Interestingly, this also found a bunch of errors in the Intel manual,
which I have noted in the source and have forwarded to the contacts I
have there.  But overall the manual proved to be very easy to convert
to source code.  About 10% of the instructions needed some kind of
special casing, most of them due to differences between register and
memory operands.

Inspired by Richard's series at
https://lore.kernel.org/qemu-devel/20220822223722.1697758-1-richard.henderson@linaro.org,
I also took the opportunity to use gvec here and there, especially for
moves.  However, helpers are not converted to gvec style.  Another
possible cleanup to be done on top entails checking which helpers really
need the cpu_env argument.  Most of the integer ones probably don't,
for example, because the separate generator functions of the new decoder
provide a little more flexibility there.

This is not quite ready for commit, mostly because I haven't yet tested
it on big-endian architectures and on system emulation, but I thought I'd
throw it out early.  SSE4a translation is not tested yet either, and I will
probably convert 3DNow to the new decoder too, because it seems trivial.

Compared to the very first post, of course the decoder core is more
fleshed out.  New features include: supporting MMX instructions without
having to write them down separately; 4-operand instructions; CPUID
feature testing; simplified handling of opcodes with mandatory 66/F3/F2
prefixes.  On the other hand I left out the implementation of the one
byte opcodes, focusing on MMX and SSE instead.  Some "specials" are
not needed (e.g. NoSeg which is used for LEA) so it's not included.

Patches 1-4 are cleanups to translate.c that come in handy with the new
decoder.

Patches 5-11 add the generic framework for x86 decoding.

Patches 12-13 move all existing VEX instructions to the new decoder.
While at it, it also add the other integer instructions in the 0F38 and
0F3A opcode range, because the corresponding patches for SSE and AVX
instructions are big enough.  As of patch 13, however, these non-VEX
instructions will still be translated by the old decoder.

Patches 14-19 extend the helpers to support AVX 3- and 4-operand
instructions.  Patch 15 is by far the nastiest but it's not really
possible to split it further; a consolation is that the translate.c
part of it goes away with the SSE reimplementation.

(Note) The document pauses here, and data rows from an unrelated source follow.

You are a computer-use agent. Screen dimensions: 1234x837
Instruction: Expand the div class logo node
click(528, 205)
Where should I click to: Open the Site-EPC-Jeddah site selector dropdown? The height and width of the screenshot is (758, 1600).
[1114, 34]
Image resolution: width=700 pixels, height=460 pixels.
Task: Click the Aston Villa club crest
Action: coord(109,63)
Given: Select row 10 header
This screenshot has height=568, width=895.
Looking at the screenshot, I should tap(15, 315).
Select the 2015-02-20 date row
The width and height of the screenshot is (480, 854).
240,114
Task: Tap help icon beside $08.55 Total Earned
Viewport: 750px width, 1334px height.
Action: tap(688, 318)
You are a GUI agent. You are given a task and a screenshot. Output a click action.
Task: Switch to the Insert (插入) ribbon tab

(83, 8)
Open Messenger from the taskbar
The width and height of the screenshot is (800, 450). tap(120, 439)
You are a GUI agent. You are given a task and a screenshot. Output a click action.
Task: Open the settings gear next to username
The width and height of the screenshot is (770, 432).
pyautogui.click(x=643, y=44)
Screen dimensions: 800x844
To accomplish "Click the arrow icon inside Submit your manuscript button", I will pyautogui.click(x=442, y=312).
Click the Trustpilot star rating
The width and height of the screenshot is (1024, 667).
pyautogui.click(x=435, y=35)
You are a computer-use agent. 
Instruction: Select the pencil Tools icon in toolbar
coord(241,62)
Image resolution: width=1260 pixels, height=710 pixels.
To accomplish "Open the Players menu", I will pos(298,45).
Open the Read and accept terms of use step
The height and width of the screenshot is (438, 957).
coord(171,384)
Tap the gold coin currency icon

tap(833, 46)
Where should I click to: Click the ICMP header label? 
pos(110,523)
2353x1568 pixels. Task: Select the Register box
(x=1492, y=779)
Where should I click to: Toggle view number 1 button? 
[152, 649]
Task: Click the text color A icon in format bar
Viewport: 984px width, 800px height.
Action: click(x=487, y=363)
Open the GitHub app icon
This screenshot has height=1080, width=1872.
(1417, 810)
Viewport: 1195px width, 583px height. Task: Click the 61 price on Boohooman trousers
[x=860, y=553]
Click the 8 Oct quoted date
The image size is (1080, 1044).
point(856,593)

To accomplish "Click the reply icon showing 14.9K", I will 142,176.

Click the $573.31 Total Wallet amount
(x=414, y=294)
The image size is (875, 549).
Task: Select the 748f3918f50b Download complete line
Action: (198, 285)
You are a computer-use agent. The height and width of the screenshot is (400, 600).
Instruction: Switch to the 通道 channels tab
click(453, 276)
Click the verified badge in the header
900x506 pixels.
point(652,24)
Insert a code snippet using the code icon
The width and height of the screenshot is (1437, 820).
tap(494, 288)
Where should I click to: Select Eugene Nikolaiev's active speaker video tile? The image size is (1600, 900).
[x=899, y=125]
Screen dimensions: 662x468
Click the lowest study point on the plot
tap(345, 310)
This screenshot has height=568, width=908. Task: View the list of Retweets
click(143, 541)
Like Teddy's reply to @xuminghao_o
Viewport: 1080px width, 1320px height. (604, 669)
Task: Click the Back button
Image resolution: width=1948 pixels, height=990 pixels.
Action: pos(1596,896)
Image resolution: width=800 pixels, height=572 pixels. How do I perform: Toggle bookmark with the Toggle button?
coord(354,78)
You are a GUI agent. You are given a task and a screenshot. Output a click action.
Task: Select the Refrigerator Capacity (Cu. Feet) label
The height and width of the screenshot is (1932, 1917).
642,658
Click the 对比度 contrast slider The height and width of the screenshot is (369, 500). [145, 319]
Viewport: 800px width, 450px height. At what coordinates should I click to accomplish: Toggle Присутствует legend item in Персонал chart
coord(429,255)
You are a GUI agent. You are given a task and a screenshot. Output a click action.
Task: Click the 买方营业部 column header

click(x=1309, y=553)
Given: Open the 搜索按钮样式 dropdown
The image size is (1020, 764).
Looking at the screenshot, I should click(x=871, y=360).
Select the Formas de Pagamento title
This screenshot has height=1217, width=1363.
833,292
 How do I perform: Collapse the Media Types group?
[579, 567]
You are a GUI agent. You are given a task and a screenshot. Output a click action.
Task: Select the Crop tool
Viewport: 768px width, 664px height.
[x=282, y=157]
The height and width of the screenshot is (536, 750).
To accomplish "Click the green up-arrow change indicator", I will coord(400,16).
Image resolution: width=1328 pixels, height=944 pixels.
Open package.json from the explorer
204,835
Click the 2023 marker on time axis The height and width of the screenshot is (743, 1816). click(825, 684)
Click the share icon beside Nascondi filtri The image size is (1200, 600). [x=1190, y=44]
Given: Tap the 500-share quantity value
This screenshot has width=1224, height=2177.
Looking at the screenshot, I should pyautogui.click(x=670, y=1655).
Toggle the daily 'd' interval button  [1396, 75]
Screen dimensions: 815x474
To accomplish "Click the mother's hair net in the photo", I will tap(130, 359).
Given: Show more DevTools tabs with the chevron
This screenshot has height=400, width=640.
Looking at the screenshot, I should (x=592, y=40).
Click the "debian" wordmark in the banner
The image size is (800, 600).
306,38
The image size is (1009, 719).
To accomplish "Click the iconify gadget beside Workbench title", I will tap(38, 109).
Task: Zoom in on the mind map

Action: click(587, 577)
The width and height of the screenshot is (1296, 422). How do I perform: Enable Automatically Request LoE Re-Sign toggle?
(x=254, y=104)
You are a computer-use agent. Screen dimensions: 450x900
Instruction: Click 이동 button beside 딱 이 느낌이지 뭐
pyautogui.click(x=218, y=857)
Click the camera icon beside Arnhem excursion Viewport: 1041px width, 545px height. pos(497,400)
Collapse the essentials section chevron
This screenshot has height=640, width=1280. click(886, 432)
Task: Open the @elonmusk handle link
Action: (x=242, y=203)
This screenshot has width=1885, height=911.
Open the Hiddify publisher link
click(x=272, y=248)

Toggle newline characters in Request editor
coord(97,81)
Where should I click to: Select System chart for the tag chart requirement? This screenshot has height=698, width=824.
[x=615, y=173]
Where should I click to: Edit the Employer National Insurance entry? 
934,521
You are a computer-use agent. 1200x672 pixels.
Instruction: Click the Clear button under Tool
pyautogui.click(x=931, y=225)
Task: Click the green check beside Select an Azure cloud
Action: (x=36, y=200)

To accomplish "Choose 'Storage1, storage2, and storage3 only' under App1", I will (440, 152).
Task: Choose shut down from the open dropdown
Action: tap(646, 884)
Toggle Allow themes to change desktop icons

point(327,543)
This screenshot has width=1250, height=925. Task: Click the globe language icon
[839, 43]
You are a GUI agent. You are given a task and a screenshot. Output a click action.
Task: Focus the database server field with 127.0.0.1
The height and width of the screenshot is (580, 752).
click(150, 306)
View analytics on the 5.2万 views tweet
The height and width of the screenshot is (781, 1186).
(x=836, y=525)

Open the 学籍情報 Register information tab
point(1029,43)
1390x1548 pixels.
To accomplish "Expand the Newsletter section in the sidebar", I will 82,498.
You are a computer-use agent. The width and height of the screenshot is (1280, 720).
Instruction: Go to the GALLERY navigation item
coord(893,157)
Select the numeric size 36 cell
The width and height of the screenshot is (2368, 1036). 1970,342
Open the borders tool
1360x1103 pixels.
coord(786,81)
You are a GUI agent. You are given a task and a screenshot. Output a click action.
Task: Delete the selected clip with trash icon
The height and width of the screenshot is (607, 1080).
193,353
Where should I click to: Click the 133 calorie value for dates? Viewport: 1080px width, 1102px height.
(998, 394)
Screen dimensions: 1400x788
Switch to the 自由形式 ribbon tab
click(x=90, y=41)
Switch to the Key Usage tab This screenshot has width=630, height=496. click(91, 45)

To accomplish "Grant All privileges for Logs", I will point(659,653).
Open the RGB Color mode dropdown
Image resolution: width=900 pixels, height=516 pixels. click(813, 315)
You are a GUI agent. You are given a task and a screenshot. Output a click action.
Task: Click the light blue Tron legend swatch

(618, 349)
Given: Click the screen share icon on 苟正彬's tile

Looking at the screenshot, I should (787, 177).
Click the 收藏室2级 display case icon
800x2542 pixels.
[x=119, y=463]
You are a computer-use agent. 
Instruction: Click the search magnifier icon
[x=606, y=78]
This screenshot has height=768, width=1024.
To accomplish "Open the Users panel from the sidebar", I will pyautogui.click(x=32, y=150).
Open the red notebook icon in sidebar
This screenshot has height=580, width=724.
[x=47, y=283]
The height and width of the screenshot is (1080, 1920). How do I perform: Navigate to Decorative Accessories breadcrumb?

Unlike in Paul's AVX series, I chose to implement the "merging" behavior
of AVX 3-operand scalar operations (VADDSx, VSQRTSx, etc.) in the
helpers rather than in TCG ops, so that change is also introduced at
this step; for more information see patches 16 and 17.

Patches 20-31 implement SSE and AVX instruction translation in the new
decoder.  The patches generally operate on groups of 8 to 24 opcodes,
though there are a couple bigger ones for the 0F38 and 0F3A opcodes.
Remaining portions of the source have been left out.